◆ Raw records:

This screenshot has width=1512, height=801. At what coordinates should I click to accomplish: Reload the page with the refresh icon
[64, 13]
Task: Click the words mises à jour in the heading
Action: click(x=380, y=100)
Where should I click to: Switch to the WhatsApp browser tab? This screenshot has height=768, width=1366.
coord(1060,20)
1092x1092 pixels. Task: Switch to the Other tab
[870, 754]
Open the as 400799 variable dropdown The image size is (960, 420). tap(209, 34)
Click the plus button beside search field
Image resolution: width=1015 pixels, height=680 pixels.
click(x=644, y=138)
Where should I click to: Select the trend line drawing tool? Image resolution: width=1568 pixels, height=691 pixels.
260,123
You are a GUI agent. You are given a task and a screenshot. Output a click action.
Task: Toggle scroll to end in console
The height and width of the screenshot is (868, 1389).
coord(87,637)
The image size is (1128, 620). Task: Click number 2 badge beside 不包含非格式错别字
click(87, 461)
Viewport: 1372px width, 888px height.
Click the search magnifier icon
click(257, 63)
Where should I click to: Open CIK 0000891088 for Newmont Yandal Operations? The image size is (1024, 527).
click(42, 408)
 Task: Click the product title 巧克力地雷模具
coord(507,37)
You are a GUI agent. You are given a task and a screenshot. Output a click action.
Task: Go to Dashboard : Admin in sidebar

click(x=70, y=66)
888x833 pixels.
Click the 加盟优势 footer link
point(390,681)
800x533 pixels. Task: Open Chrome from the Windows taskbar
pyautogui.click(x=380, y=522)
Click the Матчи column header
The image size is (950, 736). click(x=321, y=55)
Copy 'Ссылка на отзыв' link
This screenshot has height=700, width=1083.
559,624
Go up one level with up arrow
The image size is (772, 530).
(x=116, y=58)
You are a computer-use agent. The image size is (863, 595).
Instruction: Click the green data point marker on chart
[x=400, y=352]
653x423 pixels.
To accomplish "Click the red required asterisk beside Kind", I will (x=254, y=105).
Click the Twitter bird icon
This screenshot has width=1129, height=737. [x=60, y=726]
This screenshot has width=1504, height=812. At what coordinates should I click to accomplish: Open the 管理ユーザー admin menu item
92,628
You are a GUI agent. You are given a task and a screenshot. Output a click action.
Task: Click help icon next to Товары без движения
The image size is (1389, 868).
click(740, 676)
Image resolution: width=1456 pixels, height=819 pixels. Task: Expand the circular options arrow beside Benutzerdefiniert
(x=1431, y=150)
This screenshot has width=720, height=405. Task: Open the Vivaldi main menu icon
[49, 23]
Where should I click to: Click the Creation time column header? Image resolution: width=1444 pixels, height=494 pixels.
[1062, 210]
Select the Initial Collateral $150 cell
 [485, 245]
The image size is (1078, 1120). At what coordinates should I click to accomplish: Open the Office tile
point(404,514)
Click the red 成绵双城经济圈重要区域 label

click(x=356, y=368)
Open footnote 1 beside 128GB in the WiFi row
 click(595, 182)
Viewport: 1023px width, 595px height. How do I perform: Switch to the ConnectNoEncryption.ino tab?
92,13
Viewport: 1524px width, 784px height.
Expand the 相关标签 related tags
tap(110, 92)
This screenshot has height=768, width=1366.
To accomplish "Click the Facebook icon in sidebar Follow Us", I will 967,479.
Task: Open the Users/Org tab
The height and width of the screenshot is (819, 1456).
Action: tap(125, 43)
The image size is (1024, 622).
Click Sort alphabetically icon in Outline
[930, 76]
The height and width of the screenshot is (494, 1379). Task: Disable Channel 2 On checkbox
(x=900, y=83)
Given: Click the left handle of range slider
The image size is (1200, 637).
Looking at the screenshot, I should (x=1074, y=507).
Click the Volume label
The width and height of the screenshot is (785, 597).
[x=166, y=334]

◆ Task statement: Transcribe the records above without alteration, beginning at the line that contains "Image resolution: width=1456" and continuing through the final line of the records.

◆ Response:
Image resolution: width=1456 pixels, height=819 pixels. Task: Expand the circular options arrow beside Benutzerdefiniert
(x=1431, y=150)
This screenshot has width=720, height=405. Task: Open the Vivaldi main menu icon
[49, 23]
Where should I click to: Click the Creation time column header? Image resolution: width=1444 pixels, height=494 pixels.
[1062, 210]
Select the Initial Collateral $150 cell
 [485, 245]
The image size is (1078, 1120). At what coordinates should I click to accomplish: Open the Office tile
point(404,514)
Click the red 成绵双城经济圈重要区域 label

click(x=356, y=368)
Open footnote 1 beside 128GB in the WiFi row
 click(595, 182)
Viewport: 1023px width, 595px height. How do I perform: Switch to the ConnectNoEncryption.ino tab?
92,13
Viewport: 1524px width, 784px height.
Expand the 相关标签 related tags
tap(110, 92)
This screenshot has height=768, width=1366.
To accomplish "Click the Facebook icon in sidebar Follow Us", I will 967,479.
Task: Open the Users/Org tab
The height and width of the screenshot is (819, 1456).
Action: tap(125, 43)
The image size is (1024, 622).
Click Sort alphabetically icon in Outline
[930, 76]
The height and width of the screenshot is (494, 1379). Task: Disable Channel 2 On checkbox
(x=900, y=83)
Given: Click the left handle of range slider
The image size is (1200, 637).
Looking at the screenshot, I should (x=1074, y=507).
Click the Volume label
The width and height of the screenshot is (785, 597).
[x=166, y=334]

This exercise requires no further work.